These are exciting times that we live in, if you are into ancient Biblical manuscripts that is.
A Guardian article tells us that recently:
An ancient scroll that was crushed and burned in a blaze that engulfed an entire town more than 1,400 years ago has been digitally unfurled and identified as a copy of the book of Leviticus. Researchers made the discovery after computer scientists used a ground-breaking procedure called “virtual unwrapping” to flatten out digital sheets of the carbonised document and read the Hebrew words originally inscribed on the parchment in AD 300…No more than a lump of disintegrating charcoal, the scroll is so fragile that it has barely been touched since it was discovered in 1970. It was found in the holy ark of a synagogue in En-Gedi, a town on the western shore of the Dead Sea that was destroyed by fire around AD 600.
We just unearthed a 1700 year old copy of Leviticus in Hebrew! Why is this find significant?
1. The dating of the scroll makes it roughly contemporary with the Hebrew manuscripts that Jerome used to translate the Vulgate
2. This scroll was found in a synagogue. All of our earlier manuscript finds were in the middle of the desert, the Dead Sea Scrolls of Qumran. The Dead Sea Scrolls were essentially transcribed and kept by a contemporary Jewish religious cult called the Essenes. This recent find gives us a window into what orthodox, run-of-the-mill Jews heard read on a Saturday morning.
3. It’s date is not early enough to help us settle the LXX versus Masoretic Hebrew argument, as we have claims as early as the second century in Justin Martyr’s Dialogue with Trypho that Jewish scribes have already began corrupting Hebrew manuscripts.
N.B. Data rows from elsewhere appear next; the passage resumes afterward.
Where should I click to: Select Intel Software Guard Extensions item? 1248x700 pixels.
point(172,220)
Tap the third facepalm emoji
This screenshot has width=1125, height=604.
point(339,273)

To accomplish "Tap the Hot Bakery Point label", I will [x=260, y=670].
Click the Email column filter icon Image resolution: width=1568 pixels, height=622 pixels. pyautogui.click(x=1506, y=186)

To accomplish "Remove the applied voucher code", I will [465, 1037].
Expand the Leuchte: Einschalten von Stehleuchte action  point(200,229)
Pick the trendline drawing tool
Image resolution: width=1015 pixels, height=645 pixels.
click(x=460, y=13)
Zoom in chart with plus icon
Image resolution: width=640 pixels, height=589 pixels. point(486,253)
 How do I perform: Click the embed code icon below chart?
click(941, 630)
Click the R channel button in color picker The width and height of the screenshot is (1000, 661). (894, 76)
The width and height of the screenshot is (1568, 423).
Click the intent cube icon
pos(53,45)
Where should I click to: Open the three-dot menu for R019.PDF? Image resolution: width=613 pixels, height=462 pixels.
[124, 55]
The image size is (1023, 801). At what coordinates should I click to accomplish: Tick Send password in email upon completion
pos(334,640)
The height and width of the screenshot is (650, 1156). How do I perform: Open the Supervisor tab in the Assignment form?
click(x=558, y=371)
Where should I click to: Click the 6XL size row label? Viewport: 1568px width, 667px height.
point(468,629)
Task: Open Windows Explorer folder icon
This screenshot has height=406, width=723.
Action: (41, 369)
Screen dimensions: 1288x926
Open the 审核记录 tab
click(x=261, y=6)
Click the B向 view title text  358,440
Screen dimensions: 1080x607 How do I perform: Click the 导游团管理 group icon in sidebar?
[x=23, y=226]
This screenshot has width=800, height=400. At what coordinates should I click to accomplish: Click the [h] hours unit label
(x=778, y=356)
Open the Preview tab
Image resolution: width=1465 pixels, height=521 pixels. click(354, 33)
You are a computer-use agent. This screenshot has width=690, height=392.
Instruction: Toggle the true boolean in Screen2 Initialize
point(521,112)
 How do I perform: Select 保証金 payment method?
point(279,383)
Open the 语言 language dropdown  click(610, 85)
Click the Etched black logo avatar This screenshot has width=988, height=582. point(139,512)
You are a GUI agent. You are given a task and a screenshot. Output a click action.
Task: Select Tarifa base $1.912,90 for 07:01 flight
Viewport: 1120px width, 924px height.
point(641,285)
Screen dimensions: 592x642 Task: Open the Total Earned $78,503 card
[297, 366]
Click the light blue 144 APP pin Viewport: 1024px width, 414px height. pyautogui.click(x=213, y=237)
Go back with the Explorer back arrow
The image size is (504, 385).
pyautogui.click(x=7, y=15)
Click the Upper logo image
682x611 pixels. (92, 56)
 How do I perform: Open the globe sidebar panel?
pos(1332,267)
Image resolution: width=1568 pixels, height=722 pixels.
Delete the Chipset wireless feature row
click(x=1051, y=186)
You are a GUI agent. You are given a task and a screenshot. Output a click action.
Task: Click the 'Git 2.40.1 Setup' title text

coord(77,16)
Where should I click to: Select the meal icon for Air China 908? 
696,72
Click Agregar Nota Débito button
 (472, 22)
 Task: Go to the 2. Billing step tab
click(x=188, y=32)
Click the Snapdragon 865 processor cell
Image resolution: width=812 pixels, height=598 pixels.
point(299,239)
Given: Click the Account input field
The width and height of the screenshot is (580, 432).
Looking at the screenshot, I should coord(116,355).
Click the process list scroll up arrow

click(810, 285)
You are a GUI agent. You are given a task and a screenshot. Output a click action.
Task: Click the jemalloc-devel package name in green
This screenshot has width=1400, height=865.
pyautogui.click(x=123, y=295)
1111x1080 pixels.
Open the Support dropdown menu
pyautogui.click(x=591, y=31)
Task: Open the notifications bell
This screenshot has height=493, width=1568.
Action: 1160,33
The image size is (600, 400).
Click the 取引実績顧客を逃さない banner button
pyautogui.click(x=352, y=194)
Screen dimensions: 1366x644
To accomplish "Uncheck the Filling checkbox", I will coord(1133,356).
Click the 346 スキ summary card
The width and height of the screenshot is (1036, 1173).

However, if it were to accord closer to the LXX than the Masoretic Text despite of such alleged tampering, this would be very significant and may start to force Protestant scholars to give higher priority to the LXX in Biblical translations
4. The process that was used to decode this scroll can now be used to read previously unreadable Dead Sea Scrolls, and manuscripts that were destroyed and recycled into funeral masks and the like.
It is my hope and prayer that God blesses scholars in unearthing more manuscripts. I hope that we get more pre-Christian Old Testament manuscripts for the sake of making sense of the divergent manuscript traditions we have today (specifically MT, LXX, and pre-MT found in the Vulgate).